▸ **TASK ITEM**
Write each line out exactly, from the one containing "Disable the Wrap lines checkbox" through the final line of the data, and keep pictures out of the copy.

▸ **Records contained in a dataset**
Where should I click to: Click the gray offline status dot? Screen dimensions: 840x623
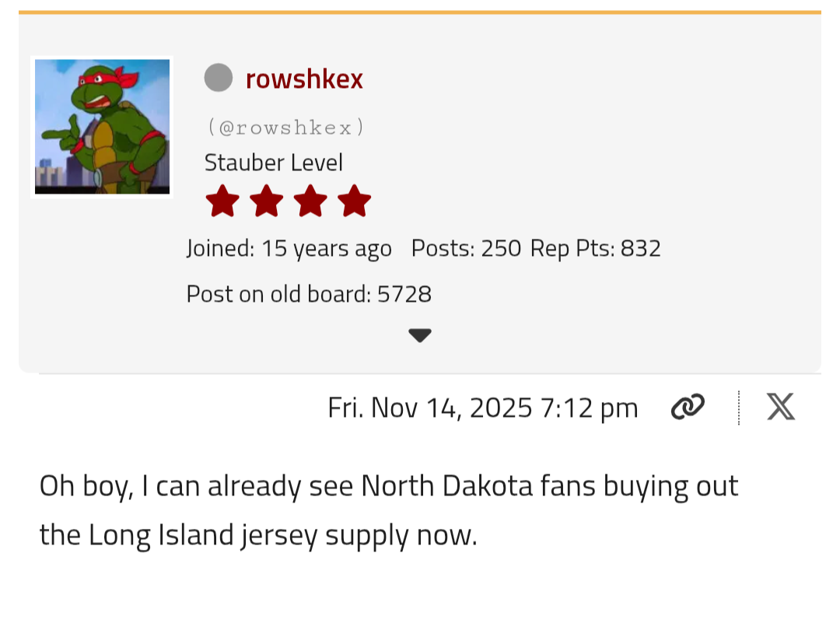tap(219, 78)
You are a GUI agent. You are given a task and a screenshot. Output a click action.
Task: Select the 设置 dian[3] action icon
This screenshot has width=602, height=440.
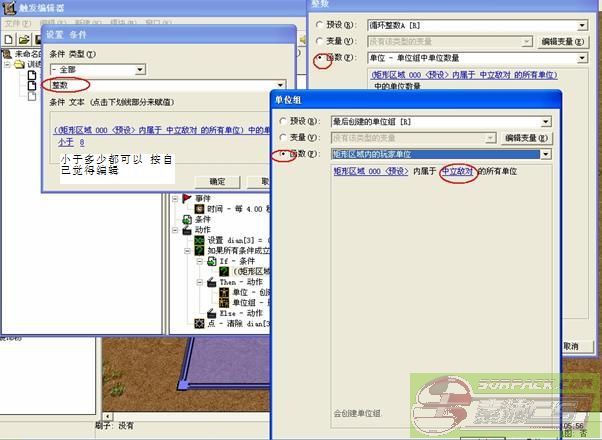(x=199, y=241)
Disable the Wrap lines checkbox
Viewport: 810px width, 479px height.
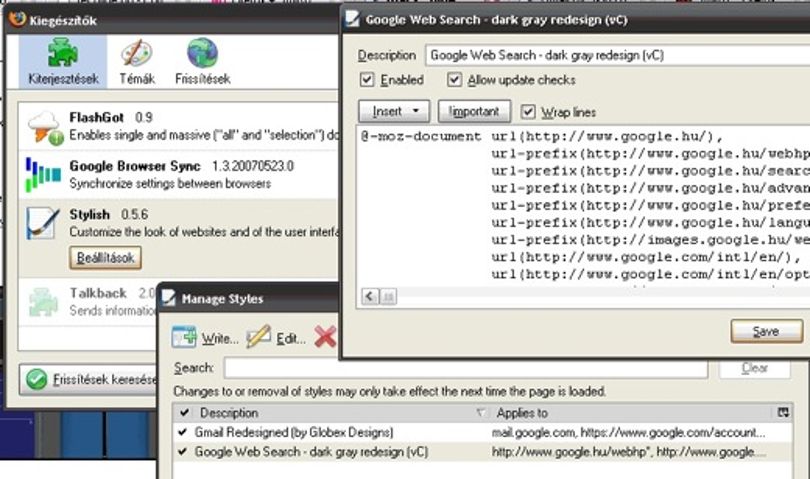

▸ **ANSWER FOR THE TASK**
Disable the Wrap lines checkbox
Viewport: 810px width, 479px height.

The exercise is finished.